Malicious Mobile Apps Down, But Other Threats Emerge

Malicious mobile apps were on the decline in the fourth quarter of 2017, mostly due to a decrease in the inventory of AndroidAPKDescargar, the most prolific dealer of blacklisted or unsafe apps, according to RiskIQ‘s fourth-quarter mobile threat landscape report, which analyzed 120 mobile app stores and more than 2 billion daily scanned resources.

The report documents the return of familiar threats such as brand imitation, phishing and malware — as well as the discovery of a bankbot network preying on cryptocurrency customers.

The Google Play store again led the way with the most blacklisted apps, but the analysis confirmed that feral apps – apps available for download outside of a store on the web – fell in popularity for the first time in several quarters.

“Securing the mobile app ecosystem continues to be a challenge for app stores of all sizes, but efforts to improve version control, monitor for abuse, employ verification techniques, and offer security education can help,” said Mike Wyatt, RiskIQ’s director of product operations. “Tracking the use of brand names and likeness is an equally daunting challenge for corporations. Brands should evaluate and implement solutions that constantly monitor their digital footprint online and in mobile app stores.”

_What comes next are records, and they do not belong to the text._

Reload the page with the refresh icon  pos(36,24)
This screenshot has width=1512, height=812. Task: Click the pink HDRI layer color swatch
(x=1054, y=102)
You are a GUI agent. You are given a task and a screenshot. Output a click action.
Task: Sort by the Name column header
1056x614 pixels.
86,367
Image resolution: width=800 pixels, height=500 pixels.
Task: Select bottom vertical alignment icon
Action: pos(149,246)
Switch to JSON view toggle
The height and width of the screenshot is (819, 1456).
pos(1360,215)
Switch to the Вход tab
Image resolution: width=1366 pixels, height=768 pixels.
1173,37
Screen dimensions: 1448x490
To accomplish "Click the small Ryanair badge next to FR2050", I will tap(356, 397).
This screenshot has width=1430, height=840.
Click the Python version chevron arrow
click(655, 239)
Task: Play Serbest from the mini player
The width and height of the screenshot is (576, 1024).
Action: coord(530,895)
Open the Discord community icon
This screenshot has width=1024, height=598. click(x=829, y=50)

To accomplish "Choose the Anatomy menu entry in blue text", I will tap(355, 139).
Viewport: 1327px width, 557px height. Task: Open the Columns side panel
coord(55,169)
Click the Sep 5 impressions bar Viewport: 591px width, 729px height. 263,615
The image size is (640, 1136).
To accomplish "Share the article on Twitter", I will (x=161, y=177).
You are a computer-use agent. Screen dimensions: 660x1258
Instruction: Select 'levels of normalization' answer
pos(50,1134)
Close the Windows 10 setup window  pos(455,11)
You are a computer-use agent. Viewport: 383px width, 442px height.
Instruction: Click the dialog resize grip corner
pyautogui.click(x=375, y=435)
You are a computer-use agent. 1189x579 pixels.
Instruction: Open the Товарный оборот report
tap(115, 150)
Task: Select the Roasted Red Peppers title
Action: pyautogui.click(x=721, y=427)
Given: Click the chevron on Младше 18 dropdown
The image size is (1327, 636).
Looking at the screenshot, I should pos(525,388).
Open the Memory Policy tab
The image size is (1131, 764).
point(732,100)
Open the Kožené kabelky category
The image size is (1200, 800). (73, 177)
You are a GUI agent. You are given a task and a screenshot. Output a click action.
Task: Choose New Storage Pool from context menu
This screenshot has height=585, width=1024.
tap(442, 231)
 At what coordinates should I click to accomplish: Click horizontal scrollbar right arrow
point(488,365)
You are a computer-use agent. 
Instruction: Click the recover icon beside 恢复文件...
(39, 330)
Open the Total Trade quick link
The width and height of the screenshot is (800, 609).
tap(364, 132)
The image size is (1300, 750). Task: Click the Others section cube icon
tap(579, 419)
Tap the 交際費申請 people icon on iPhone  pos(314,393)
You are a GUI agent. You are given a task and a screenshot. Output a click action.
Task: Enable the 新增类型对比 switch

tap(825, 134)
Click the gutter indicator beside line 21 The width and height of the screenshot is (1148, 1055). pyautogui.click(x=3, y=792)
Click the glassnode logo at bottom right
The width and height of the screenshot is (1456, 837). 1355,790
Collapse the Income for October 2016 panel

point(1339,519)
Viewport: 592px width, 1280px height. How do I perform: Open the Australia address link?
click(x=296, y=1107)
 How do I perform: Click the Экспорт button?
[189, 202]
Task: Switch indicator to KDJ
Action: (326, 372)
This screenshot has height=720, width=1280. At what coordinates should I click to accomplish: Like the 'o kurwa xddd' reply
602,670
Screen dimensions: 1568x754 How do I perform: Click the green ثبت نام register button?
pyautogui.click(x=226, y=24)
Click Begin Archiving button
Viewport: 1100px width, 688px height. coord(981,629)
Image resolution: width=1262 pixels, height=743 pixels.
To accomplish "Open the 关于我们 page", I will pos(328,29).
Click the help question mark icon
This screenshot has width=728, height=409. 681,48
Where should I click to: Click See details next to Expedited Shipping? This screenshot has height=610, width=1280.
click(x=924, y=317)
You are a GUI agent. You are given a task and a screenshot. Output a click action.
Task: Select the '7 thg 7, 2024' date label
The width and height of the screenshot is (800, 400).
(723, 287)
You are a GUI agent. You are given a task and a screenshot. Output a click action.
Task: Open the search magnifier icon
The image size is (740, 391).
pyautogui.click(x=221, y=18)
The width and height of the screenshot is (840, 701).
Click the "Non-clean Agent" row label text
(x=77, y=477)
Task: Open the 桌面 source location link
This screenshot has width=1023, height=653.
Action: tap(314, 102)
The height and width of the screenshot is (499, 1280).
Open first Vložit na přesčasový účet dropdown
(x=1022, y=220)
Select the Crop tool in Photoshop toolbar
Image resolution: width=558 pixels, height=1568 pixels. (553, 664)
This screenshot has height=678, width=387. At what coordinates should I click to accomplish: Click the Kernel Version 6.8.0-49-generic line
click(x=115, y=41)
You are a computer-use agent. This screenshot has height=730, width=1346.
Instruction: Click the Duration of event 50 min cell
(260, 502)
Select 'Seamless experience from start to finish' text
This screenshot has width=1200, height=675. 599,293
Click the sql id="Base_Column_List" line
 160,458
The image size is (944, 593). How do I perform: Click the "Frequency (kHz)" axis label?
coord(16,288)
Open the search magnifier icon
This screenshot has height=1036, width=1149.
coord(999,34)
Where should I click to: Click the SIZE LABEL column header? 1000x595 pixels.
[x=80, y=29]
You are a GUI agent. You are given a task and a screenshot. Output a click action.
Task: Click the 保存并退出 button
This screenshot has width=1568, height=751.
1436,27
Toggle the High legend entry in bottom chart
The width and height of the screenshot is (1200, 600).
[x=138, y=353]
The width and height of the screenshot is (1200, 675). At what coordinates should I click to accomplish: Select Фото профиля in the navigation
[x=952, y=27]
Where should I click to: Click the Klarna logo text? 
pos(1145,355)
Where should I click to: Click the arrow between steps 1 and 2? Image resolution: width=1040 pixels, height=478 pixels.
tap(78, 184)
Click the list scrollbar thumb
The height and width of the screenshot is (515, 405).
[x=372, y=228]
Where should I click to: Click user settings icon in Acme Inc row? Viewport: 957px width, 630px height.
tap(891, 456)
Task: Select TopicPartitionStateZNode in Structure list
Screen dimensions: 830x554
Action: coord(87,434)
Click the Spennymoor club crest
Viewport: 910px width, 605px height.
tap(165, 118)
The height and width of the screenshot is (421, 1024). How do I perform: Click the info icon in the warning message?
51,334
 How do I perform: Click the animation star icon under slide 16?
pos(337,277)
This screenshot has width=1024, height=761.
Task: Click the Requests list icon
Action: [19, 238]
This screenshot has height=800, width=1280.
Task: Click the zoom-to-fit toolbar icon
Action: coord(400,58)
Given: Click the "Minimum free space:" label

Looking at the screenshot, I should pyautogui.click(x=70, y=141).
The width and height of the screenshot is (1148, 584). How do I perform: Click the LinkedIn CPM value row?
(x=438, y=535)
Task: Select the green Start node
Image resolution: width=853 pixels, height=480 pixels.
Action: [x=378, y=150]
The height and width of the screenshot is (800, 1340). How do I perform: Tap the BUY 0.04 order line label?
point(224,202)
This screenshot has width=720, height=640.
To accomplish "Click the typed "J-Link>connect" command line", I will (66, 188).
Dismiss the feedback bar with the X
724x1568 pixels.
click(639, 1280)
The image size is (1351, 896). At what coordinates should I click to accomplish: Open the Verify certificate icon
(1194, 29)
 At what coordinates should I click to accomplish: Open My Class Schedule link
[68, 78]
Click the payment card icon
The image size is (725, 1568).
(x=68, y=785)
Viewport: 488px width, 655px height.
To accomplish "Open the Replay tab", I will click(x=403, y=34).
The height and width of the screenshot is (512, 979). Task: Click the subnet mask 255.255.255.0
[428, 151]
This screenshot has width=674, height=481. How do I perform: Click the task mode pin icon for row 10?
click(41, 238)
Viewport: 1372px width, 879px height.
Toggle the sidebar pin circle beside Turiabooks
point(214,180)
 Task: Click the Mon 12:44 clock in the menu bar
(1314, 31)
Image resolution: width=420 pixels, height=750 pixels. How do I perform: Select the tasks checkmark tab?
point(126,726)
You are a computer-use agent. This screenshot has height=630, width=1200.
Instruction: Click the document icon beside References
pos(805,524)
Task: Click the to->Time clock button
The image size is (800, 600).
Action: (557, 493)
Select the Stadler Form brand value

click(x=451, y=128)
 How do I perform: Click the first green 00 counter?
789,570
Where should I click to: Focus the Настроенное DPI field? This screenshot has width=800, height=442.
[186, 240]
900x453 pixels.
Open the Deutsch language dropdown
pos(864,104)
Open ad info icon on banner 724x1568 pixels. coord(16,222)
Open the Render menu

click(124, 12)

RiskIQ researchers found a mobile app that was trying to pass itself off as a cryptocurrency market price app. This app was found to be part of the bankbot family of mobile trojans and would monitor the device that installed it for a list of target apps. If the app was launched while the trojan was installed, the trojan would put an overlay over the legitimate app and collect sensitive information, such as login credentials from the banking customer.